Is Central Location in Erstad’s Near-Future?
First baseman Darin Erstad has not been told he will start in center field when the Angels play Oakland on Tuesday night, but the wheels for such a move -- which would displace the struggling Steve Finley and clear first base for rookie Casey Kotchman -- have been set in motion.
Erstad was instructed by Manager Mike Scioscia before Sunday’s game to extend the length of his long-toss routine so he can stretch out his arm in preparation for a move. Erstad played long-toss with his outfield glove.
Asked how quickly he could make the transition, Erstad, who won Gold Glove awards as an outfielder in 2000 and 2002, said, “I don’t know ... we’ll find out. I’ve done it before, and it hasn’t been that big of a deal to switch.”
Erstad said it’s tougher going from the outfield to the infield because the game moves at a faster pace, and the throws from first require a variety of arm angles. Erstad had arm problems from 1997-99, when he went back and forth between the infield and outfield.
That’s why if the Angels move him, they want to commit him to the outfield for the rest of this year.
There has been concern that Erstad, who had hamstring problems in 2003 and 2004, would be more injury prone in the outfield, “but my leg injuries have been related to baserunning, not defense,” he said.
As for Erstad’s aggressive -- and borderline reckless -- style of play, Angel third-base coach Ron Roenicke said: “Darin dives no matter where he plays. At first base it’s a little easier because he’s not running all out. It’s not that he gets hurt much when he dives, but going full speed and diving; that’s more of a concern.”
There’s also a chance Erstad could move to left field, with Garret Anderson, who has had knee and lower-back injuries, moving to designated hitter. There has been internal debate over which move would most improve the team.
If Erstad plays center, utility player Chone Figgins would play third and the left-handed-hitting Kotchman, who has six home runs in 66 at-bats, would play first. Against tough left-handers, Scioscia could start Robb Quinlan at first.
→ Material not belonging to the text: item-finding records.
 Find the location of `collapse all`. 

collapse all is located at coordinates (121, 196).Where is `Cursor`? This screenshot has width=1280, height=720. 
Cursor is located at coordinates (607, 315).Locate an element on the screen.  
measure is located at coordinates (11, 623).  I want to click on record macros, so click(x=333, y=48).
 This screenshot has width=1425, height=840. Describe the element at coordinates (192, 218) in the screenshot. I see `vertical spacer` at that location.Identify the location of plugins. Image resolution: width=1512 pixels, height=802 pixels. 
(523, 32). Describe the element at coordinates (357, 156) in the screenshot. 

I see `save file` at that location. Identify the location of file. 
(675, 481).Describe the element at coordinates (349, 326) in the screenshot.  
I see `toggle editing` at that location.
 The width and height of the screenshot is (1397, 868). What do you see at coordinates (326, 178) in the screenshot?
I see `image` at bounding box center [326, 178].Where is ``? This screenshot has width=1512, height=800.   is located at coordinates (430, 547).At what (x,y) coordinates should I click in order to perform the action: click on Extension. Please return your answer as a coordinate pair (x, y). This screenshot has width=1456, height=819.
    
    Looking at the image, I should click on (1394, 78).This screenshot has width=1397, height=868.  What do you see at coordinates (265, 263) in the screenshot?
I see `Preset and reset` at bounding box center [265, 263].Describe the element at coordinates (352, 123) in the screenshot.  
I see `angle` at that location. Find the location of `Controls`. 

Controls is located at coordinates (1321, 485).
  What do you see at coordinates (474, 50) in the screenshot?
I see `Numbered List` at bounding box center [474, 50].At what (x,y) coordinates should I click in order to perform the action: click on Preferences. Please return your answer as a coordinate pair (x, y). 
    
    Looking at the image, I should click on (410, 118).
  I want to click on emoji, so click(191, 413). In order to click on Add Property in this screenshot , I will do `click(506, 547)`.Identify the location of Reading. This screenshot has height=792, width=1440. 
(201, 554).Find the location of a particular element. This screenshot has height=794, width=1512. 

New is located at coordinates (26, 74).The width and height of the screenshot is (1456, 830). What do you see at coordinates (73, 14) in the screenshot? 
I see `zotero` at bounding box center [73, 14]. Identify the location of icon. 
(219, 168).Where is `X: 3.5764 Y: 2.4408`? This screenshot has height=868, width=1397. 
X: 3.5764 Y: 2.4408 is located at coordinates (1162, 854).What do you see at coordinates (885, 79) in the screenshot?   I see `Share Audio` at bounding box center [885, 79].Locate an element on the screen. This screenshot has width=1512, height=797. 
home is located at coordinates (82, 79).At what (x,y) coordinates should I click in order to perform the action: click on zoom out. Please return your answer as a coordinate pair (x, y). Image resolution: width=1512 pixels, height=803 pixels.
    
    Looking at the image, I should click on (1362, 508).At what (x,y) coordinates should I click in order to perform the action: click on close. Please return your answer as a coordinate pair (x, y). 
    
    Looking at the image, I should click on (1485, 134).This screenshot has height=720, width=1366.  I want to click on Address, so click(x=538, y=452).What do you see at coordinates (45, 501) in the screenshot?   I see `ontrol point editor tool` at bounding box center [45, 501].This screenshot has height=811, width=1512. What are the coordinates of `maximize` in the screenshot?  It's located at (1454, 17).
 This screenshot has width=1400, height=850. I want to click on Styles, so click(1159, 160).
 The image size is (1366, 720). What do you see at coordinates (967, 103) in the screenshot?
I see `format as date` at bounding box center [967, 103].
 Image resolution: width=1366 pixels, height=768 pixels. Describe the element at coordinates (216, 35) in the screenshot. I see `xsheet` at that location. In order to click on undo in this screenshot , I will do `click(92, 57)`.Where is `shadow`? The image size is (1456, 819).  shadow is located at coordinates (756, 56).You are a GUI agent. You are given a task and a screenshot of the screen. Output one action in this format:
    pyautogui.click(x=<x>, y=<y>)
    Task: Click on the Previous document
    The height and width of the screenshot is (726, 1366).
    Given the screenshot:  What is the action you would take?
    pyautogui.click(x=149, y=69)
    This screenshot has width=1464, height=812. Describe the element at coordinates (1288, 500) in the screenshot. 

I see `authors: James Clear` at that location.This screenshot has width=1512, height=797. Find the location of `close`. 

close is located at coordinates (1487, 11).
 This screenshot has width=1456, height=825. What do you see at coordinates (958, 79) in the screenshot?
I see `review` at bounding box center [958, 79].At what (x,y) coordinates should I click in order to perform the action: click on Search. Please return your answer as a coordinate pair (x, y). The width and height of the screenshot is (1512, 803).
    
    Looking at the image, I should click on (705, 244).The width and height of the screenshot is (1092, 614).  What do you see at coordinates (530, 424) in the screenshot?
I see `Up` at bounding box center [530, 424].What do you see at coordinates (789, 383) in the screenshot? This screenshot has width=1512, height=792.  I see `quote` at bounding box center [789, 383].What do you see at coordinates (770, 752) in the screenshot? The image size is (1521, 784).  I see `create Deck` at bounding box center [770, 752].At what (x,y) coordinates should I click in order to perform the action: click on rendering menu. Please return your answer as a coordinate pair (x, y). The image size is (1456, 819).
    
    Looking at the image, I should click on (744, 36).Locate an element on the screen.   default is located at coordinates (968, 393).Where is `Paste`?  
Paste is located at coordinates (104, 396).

“There are some options that are important for us to look at as we get down to the last 30 games,” said Scioscia, who held lengthy meetings with the coaches Sunday. “You’re always kicking around ideas.”
Finley, who is batting .215 with nine home runs and 48 runs batted in and is in the first year of a two-year, $14-million contract, says he has no intention of retiring after this season, and he’s convinced age has nothing to do with his struggles.
“You just don’t go from what I did last year [.271, 36 homers, 94 RBIs] to this year,” Finley, 40, said. “I feel terrible that I’ve let everyone down. ... But I feel healthy and have complete confidence in my abilities. I’m just waiting for that one click.”
Finley said he had his eyes checked in early August, and his vision was 20-15, but he had some minor problems with depth perception that his doctor believed were related to Finley’s viewing of movies on his computer during train rides from his Del Mar-area home to the park and on plane rides.
Finley says he has every intention of “working out like a maniac” this winter, but he will add some drills to improve his vision.
“I work hard anyway, but I want to add a few things and take it to a higher level,” he said.
Kelvim Escobar’s command problems continued Sunday in his second rehabilitation start. The right-hander, who had elbow surgery in late June, gave up one run and two hits, struck out four and walked four for triple-A Salt Lake against Colorado Springs. He threw 68 pitches and will make at least one more rehab start before rejoining the Angels.